Une lettre adressée à Massad Boulos, proche conseiller de l’ancien président américain Donald Trump, par une organisation se présentant comme l’Union Internationale des Banyamulenge (UIB), suscite de vives interrogations. Le document, qui n’a été corroboré par aucune autre source indépendante à ce stade, met directement en cause l’homme politique congolais Moïse Nyarugabo, le présentant comme acteur central d’une stratégie visant à instrumentaliser la question de la protection des Banyamulenge pour justifier de nouvelles offensives armées dans l’Est de la RDC.
Un plan évoquant Kigali et des hauts gradés rwandais
Selon le contenu de cette lettre, une réunion stratégique se serait tenue à Kigali, au Congo Desk, sous la présidence de Moïse Nyarugabo et en présence de James Kabarebe, figure influente du régime rwandais. Cette rencontre aurait fixé une feuille de route pour « relancer les affrontements » dans le Sud-Kivu.
Les « mesures arrêtées » évoquées dans cette lettre incluent :
- Le redéploiement du colonel M23/AFC Oscar Ndabagaza auprès des groupes armés Twirwaneho/MRDP dans les Hauts Plateaux d’Uvira, Fizi et Mwenga.
- L’envoi de trois bataillons pour prendre le contrôle de ces zones après avoir repoussé les FARDC et les FNDB, des unités étant déjà signalées en mouvement depuis le 20 août 2025.

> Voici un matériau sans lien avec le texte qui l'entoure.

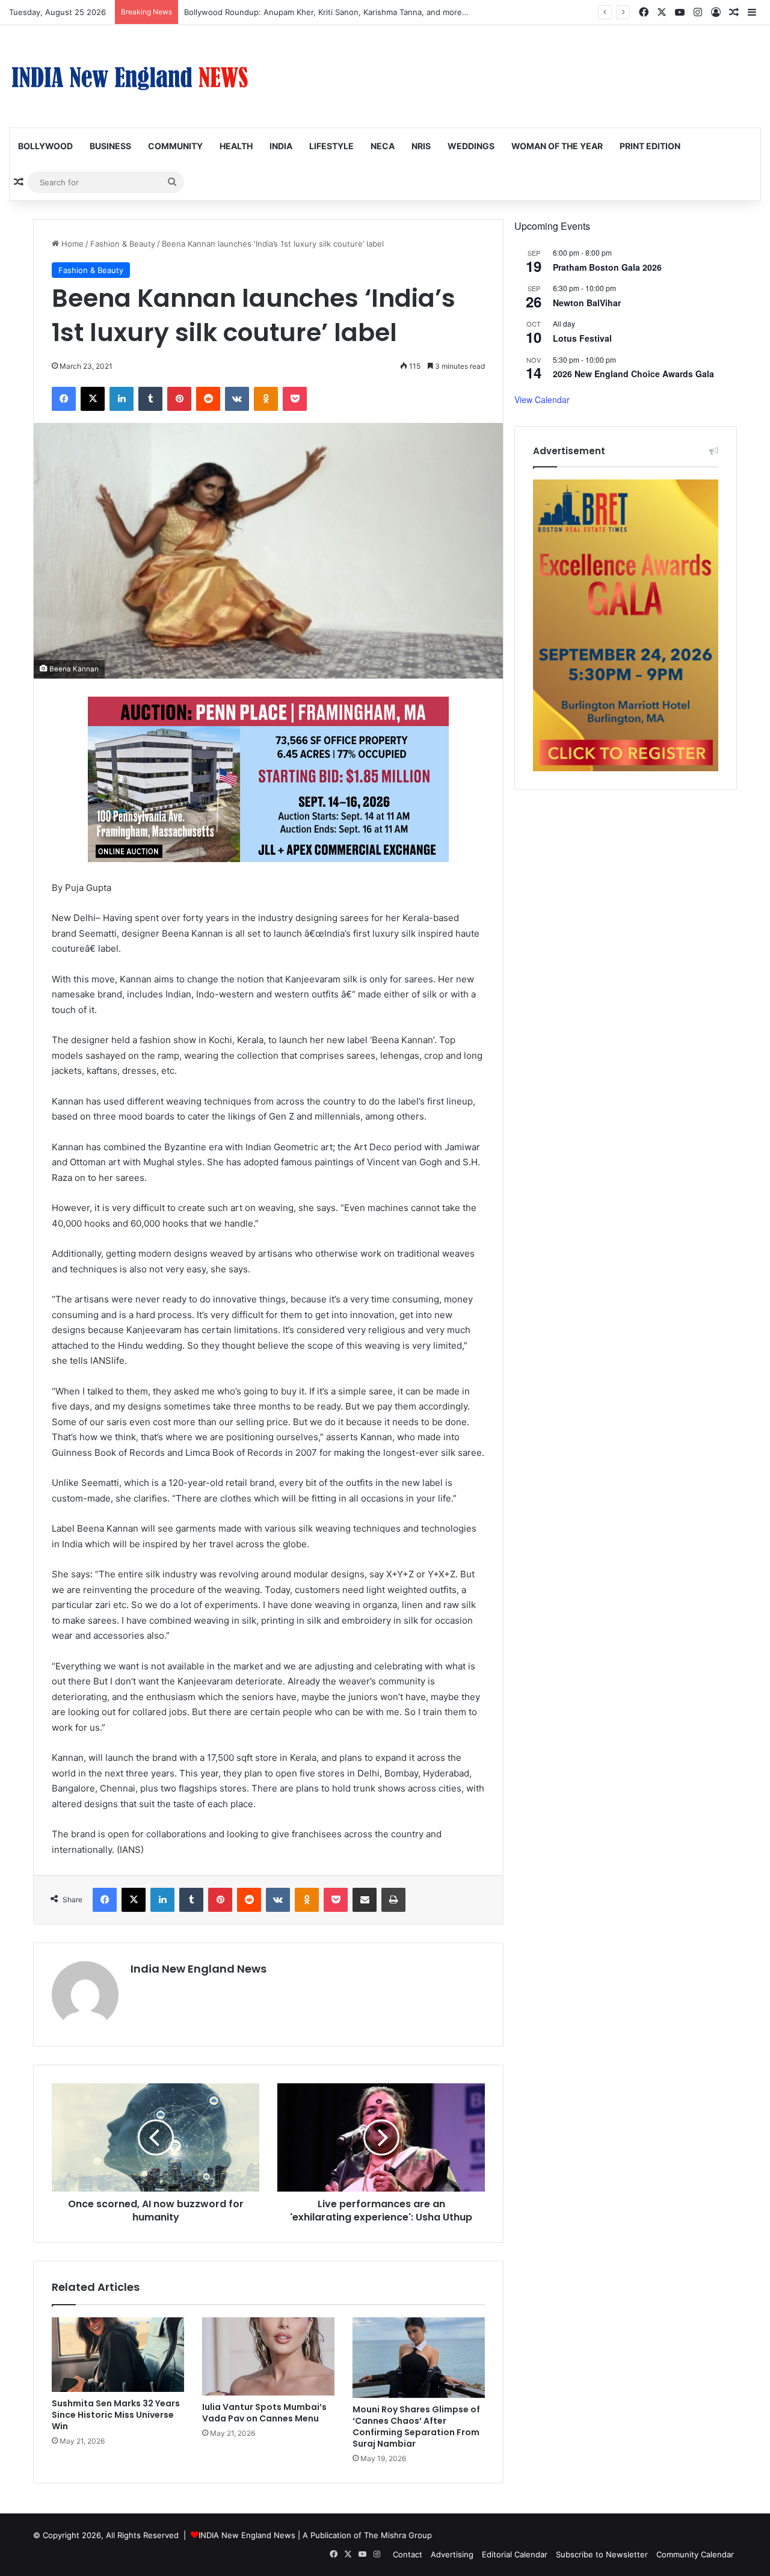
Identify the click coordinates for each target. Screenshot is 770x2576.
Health (236, 146)
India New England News (198, 1968)
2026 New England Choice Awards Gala (633, 374)
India (281, 146)
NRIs (421, 146)
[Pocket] (295, 399)
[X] (93, 399)
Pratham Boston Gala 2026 (607, 267)
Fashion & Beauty (122, 243)
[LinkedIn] (121, 399)
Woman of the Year (557, 146)
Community (175, 146)
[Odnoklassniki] (266, 399)
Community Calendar (695, 2554)
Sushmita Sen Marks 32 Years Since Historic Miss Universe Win (116, 2414)
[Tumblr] (150, 399)
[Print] (393, 1900)
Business (110, 146)
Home (71, 243)
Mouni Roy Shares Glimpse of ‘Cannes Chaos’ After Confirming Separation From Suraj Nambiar (416, 2426)
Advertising (452, 2554)
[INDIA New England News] (129, 76)
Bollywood (45, 146)
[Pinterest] (179, 399)
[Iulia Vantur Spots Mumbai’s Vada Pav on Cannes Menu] (268, 2356)
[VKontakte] (237, 399)
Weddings (471, 146)
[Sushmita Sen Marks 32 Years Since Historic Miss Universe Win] (118, 2354)
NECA (383, 146)
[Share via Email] (365, 1900)
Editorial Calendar (514, 2554)
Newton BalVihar (587, 303)
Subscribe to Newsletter (602, 2554)
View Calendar (542, 399)
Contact (407, 2554)
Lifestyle (331, 146)
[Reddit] (208, 399)
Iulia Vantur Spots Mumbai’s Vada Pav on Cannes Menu (264, 2412)
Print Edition (650, 146)
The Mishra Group (398, 2535)
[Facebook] (64, 399)
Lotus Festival (582, 338)
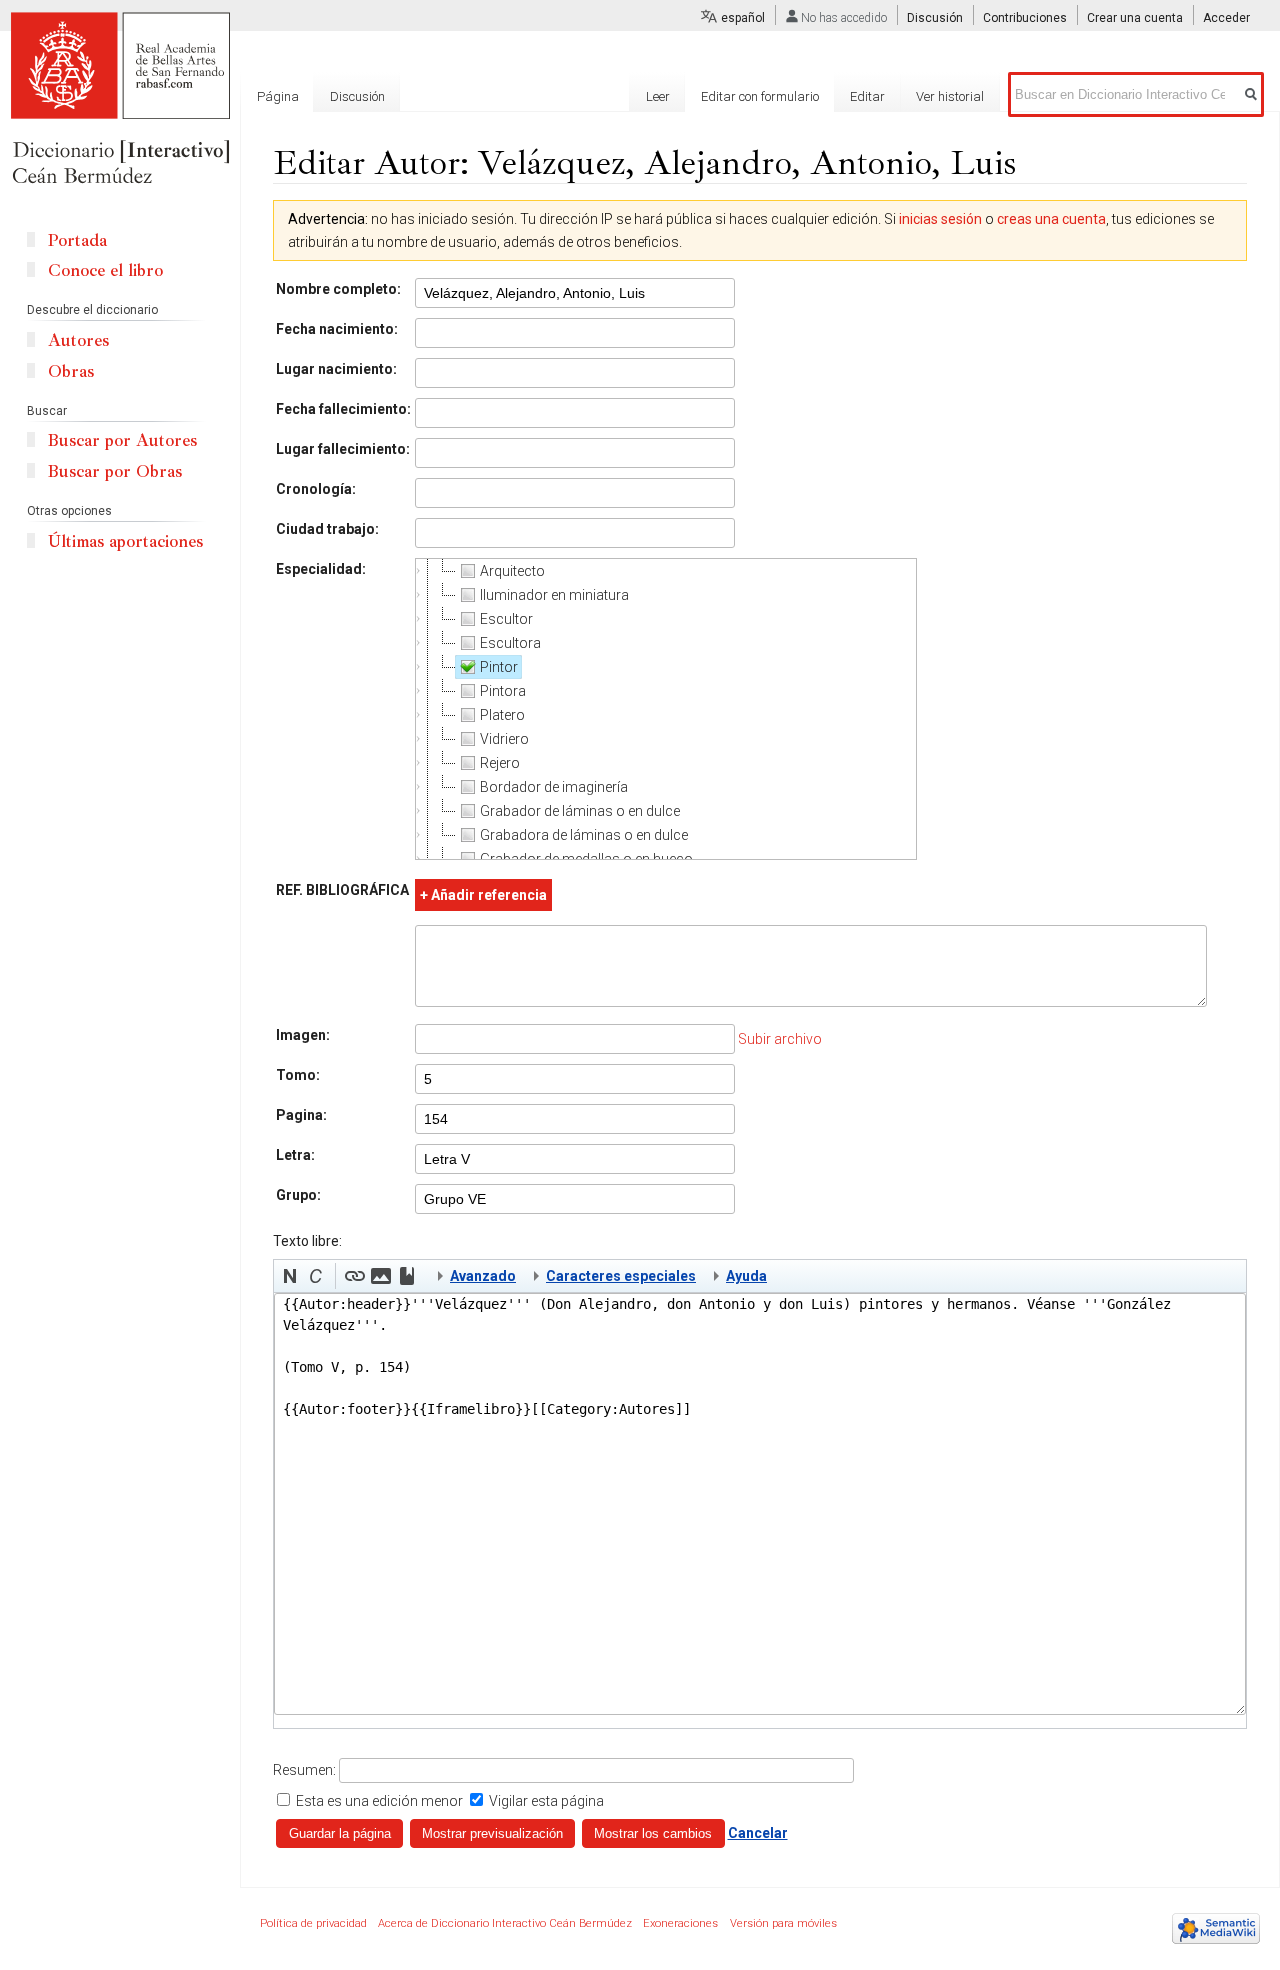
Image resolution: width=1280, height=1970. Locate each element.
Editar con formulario (760, 96)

- L’occupation des Hauts Plateaux de Minembwe pour trois ans, période correspondant au mandat de Donald Trump, avec pour objectif d’étendre les combats vers Uvira et de déstabiliser le Burundi.
La lettre accuse Kigali de vouloir se servir des Banyamulenge comme prétexte pour « une nouvelle guerre régionale » et appelle Washington à intervenir afin de prévenir ce scénario.
Nyarugabo, un acteur politique controversé
Moïse Nyarugabo, personnalité tutsi d’Uvira dans le Sud-Kivu, défend depuis plusieurs années une vision alarmiste sur la situation sécuritaire des Tutsis congolais, qu’il dit menacés d’extermination. Ces thèses, largement reprises par Kigali, ont toujours servi de justification aux incursions militaires rwandaises en RDC.
Cependant, d’autres voix issues de la même communauté rejettent cette approche. Le ministre d’État congolais Alexis Gisaro, également Banyamulenge, souligne que, même si la région est marquée par des tensions, « les solutions relèvent du gouvernement congolais, et à aucun moment nous n’avons appelé une force étrangère à venir nous protéger dans notre propre pays ».
Une situation sécuritaire complexe mais sans preuves documentées de massacres ciblés
Si les Hauts Plateaux du Sud-Kivu sont régulièrement le théâtre de violences communautaires et de tensions, aucun rapport documenté ne fait état, à ce jour, d’une campagne systématique de massacres visant spécifiquement les Banyamulenge. Les accusations portées contre Kigali et Moïse Nyarugabo dans cette lettre soulèvent cependant de nombreuses questions et appellent à une vérification approfondie.
Dans ce climat régional tendu, où les acteurs politiques et militaires utilisent souvent la question ethnique pour justifier leurs actions, ce document inédit s’inscrit dans une guerre d’influence et de narratifs qui complique davantage toute perspective de paix dans l’Est de la RDC.